カケル「先生、図形の合同条件のASAって、なんかちょっと引っかかります。SASとかSSSは、なんとなくわかるんですけど、ASAって、角度が間に入ってるのが、どうして合同になるのか、イメージしにくいんです…」
テイス「カケルさん、鋭い指摘ですね。ASA(1組の辺とその両端の角がそれぞれ等しい)が、なぜ合同の条件になるのか、疑問に思うのは非常に良いことです。まずは、カケルさんの今の理解度を確認させてください。例えば、もしASAの条件を満たす2つの三角形があったとして、その2つの三角形が合同であることを証明するためには、具体的にどのような手順を踏むと思いますか?」
カケル「えーっと、合同を証明するには、対応する辺とか角が全部等しいって言えばいいんですよね?でも、ASAだと、辺と両端の角しかわかってないから、他の辺とか角も等しいって言わないといけないですよね。でも、それがどうして言えるのかがわからないんです…」
テイス「なるほど。カケルさんは、合同の定義は理解していますが、ASAの条件から、なぜ残りの辺や角が等しくなるのか、その繋がりがまだ見えていない、ということですね。では、少し視点を変えてみましょう。まず、ASAの条件が揃った2つの三角形を、それぞれ紙に書いてみてください。そして、片方の三角形を、もう片方の三角形に重ねることを想像してみてください。このとき、両端の角が等しいという条件が、どのように作用するのかを意識しながら、考えてみましょう。」
カケル「えーっと、紙に書いて、重ねる…そうか、両端の角が等しいってことは、その角の大きさと開き方が一緒だから、重ねたときに、ピッタリ重なるってことですか?でも、辺の長さが同じじゃないと、ちゃんと重ならないですよね?」
テイス「素晴らしい! カケルさんの仰る通り、両端の角が等しいということは、重ねたときに角度はぴったりと重なる、という重要なポイントです。しかし、まだ辺の長さが同じでないとピッタリ重ならない、という部分に疑問が残りますね。では、もう少し詳しく考えてみましょう。片方の三角形の辺を、もう片方の三角形の対応する辺に重ねてみてください。このとき、両端の角が等しいという条件は、重ねた辺の端点が、もう片方の三角形の辺上に必ず乗る、ということを意味します。

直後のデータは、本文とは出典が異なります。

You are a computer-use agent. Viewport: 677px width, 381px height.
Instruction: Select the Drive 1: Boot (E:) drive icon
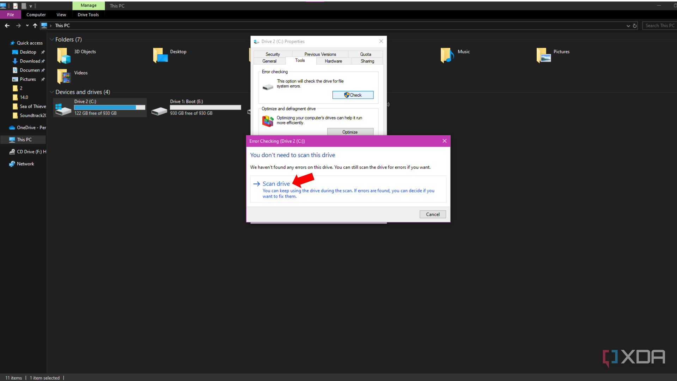point(159,111)
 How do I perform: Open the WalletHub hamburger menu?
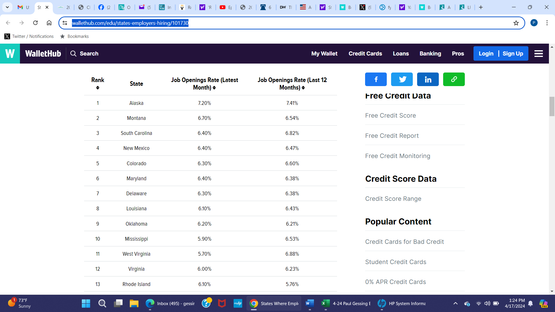[539, 53]
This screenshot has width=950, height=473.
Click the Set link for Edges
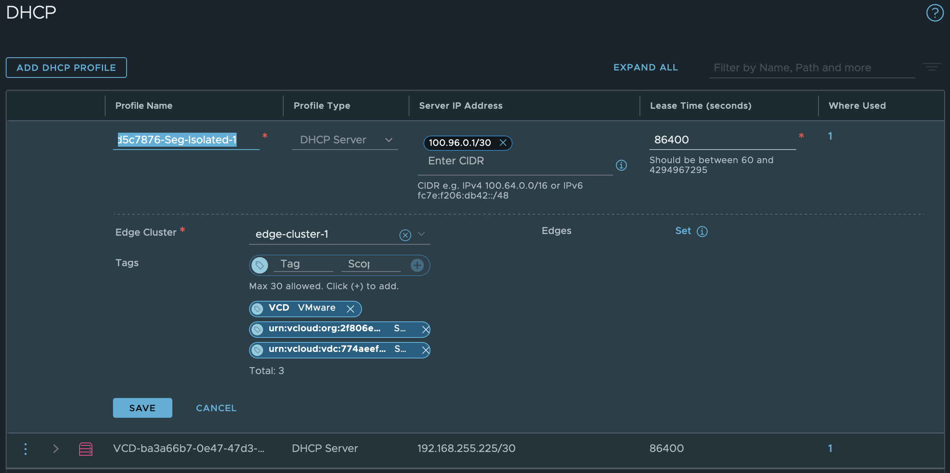coord(683,231)
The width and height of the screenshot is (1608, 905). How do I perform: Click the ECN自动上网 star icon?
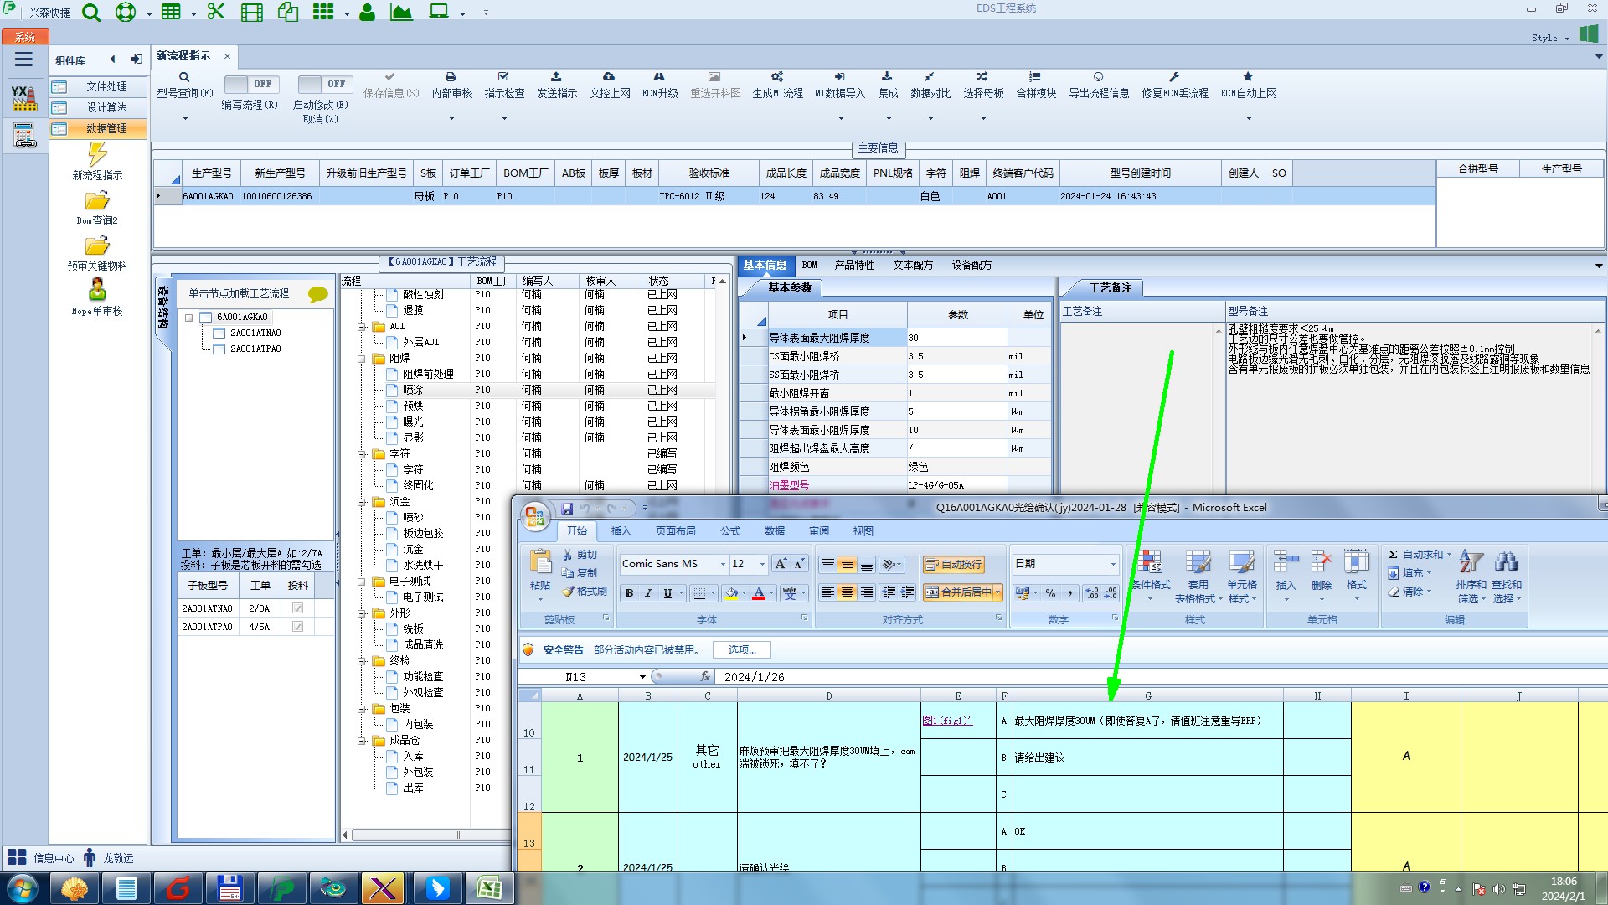tap(1248, 77)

どうでしょう、何か気がつくことはありませんか?」
カケル「え…? あ、本当だ! 両端の角が同じなら、重ねた辺の両端は、もう片方の三角形の辺の上に乗るから、その点と点を結ぶ辺も、絶対に重なる…ってことですか! つまり、ASAが成り立てば、3つの辺が全部重なるから、完全に合同になるんですね!」
テイス「その通りです! カケルさん、見事な洞察力ですね。ASAの条件が満たされる時、2つの三角形は完全に一致する、つまり合同であると言えます。これは、合同の定義である「対応する辺と角がそれぞれ等しい」を、ASAの条件から導き出すことができる、ということなんです。では、さらに理解を深めるために、少し発展的な問題を考えてみましょう。もし、ASAの条件のうち、角度が2つとも等しく、辺の長さが違う場合はどうなるでしょうか?」
カケル「うーん、それは、形は似てるけど、大きさが違うから、合同じゃないですよね? ああ、相似ってやつですか?」
テイス「はい、カケルさんの言う通りです。2つの角がそれぞれ等しいだけでは、合同とは言えません。形は似ていても、大きさが異なるため、相似な図形となります。この違いを理解することは、図形の学習において非常に重要です。では、この知識を使って、少し複雑な問題に挑戦してみましょう。次の図形の中で、合同な三角形を見つけ、それがなぜ合同であるかを説明してみてください。…さあ、やってみましょう!」
カケル「わかりました!やってみます!…(問題を解く)」
---中略---
カケル「先生、今日の講義でASAの合同条件がなぜ成り立つのか、やっと理解できました!図形を重ねて考えるっていうのが、すごくわかりやすかったです。でも、これって、図形の問題を解くときに、いつも頭の中でイメージしなきゃいけないってことですか?」
テイス「カケルさん、素晴らしい理解ですね!確かに、図形の問題を解く際には、今回のように図形をイメージすることは非常に大切です。しかし、毎回毎回、図形を重ねて考える必要はありません。今回、ASAの合同条件が成り立つ理由を深く理解したことで、今後は、問題文中にASAの条件が揃っていることがわかれば、即座に合同であると判断できるようになります。そして、その際には、今日学んだ知識を土台として、自信を持って問題を解き進めてください。最後に、今日の講義内容をカケルさんの言葉でまとめてみましょうか?それが、今後の学習への大きな自信につながるはずです。」